Это освобождение, однако, не происходит одновременно с экономическим развитием, в механической параллели к нему; напротив, с одной стороны, оно ему предшествует, а, с другой, — отстает от него. Как чисто идеологическое освобождение, оно может иметь место и в большинстве случаев имеет место тогда, когда в исторической действительности содержится пока лишь тенденция к тому, чтобы поставить под вопрос экономические основы данного общественного строя. Теория в подобных случаях додумывает до конца то, что есть лишь тенденция, и превращает ее в действительность, которая должна вступить в бытие и которую она как «истинную» действительность противопоставляет «ложной» действительности сущего («естественное право» как прелюдия буржуазных революций). С другой стороны, очевидно, что даже непосредственно заинтересованные в успехе революции — сообразно своему классовому положению — группы и массы внутренне отрешаются от старого строя лишь во время (а очень часто лишь после) революции. Очевидно то, что им нужно получить наглядные уроки, чтобы они поняли, какое общество отвечает их интересам, сумели внутренне освободиться от старого порядка вещей.
Если эти утверждения справедливы относительно любого революционного перехода от одного общественного строя к другому, то они имеют намного большую значимость для революции социальной, нежели преимущественно политической. Ибо политическая революция лишь санкционирует такое экономическо-социальное состояние, при котором экономическая действительность, — по крайней мере, отчасти, — уже сама себя утвердила. Революция с помощью насилия ставит на место прежнего, воспринимаемого как «несправедливый», правового порядка новое — «верное», «справедливое» — право. Социальная среда не претерпевает радикальных трансформаций (консервативные историографы Великой французской революции тоже подчеркивают эту относительную неизменность «общественного» состояния в данную эпоху). Напротив, социальная революция направлена именно на изменение этой среды. И всякое подобное изменение настолько глубоко расходится с инстинктами среднего человека, что он видит в нем катастрофическую угрозу для жизни вообще, слепую природную силу, нечто вроде наводнения и землетрясения. Не понимая сути процесса, он направляет свою слепую отчаянную самозащиту на борьбу с теми непосредственными феноменальными формами, которые угрожают его привычному существованию. Так, получившие мелкобуржуазное воспитание пролетарии на заре капиталистического развития восставали против фабрик и машин; так, теорию Прудона можно рассматривать в качестве заключительного аккорда этой отчаянной защиты старой, привычной социальной среды.

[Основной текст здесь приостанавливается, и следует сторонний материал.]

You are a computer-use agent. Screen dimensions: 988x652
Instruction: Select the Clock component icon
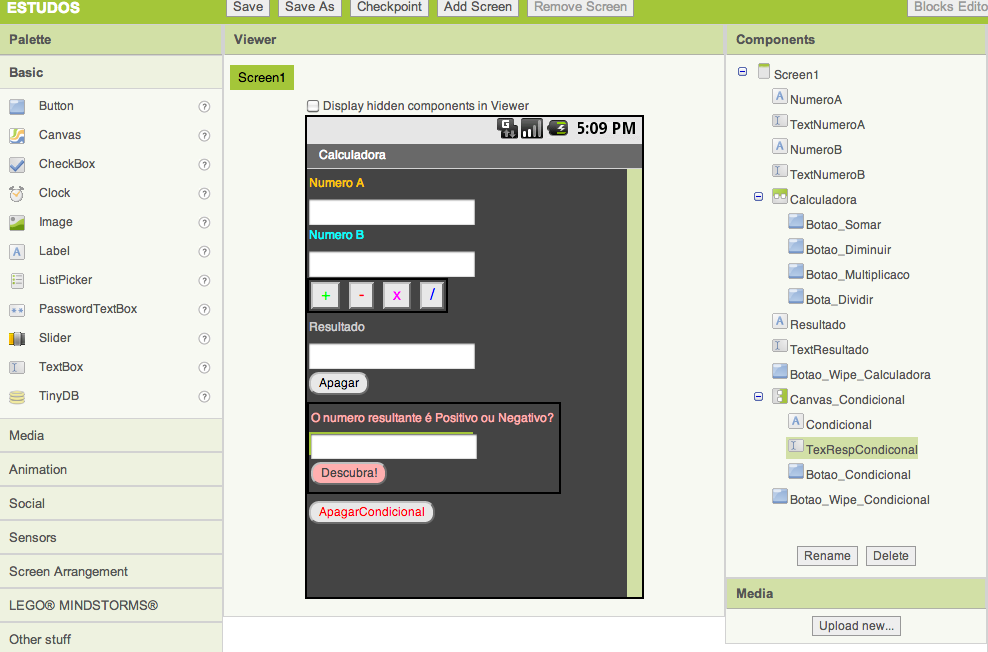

Революционность марксизма легче всего уясняется в этом пункте. Марксизм именно потому является учением о революции, что постигает сущность процесса (в противоположность его симптомам, формам проявления), выявляет его решающую, указывающую в будущее тенденцию (в противоположность повседневным реальностям). Именно благодаря этому он одновременно является идеологическим выражением освобождающего себя пролетарского класса. Это освобождение свершается сперва в форме фактических выступлений против наиболее тягостных проявлений капиталистической экономической системы и буржуазного государства. Эти сами по себе изолированные и даже в случае своего успеха никогда не приносящие триумфальных побед битвы могут стать действительно революционными лишь благодаря осознанию их взаимосвязей между собой и с тем процессом, который неудержимо влечет капитализм к гибели. Когда молодой Маркс выдвинул программу «реформы сознания», он тем самым уже предвосхитил сущность своей последующей деятельности. Ибо, с одной стороны, его учение не является утопией, ибо оно исходит из фактически происходящего процесса и не стремится реализовать его посредством какие-то «идеалы», а лишь раскрывает его первородный смысл. Но одновременно это учение должно выйти за рамки фактически данного и сориентировать сознание пролетариата на познание сущности, а не на переживание непосредственно данного. «Реформа сознания, — заявляет Маркс, — состоит только в том, чтобы дать миру уяснить себе свое собственное сознание, чтобы разбудить мир от грез о самом себе, чтобы разъяснить ему смысл его собственных действий <...> При этом окажется, что мир уже давно грезит о предмете, которым можно овладеть, только осознав его»[2].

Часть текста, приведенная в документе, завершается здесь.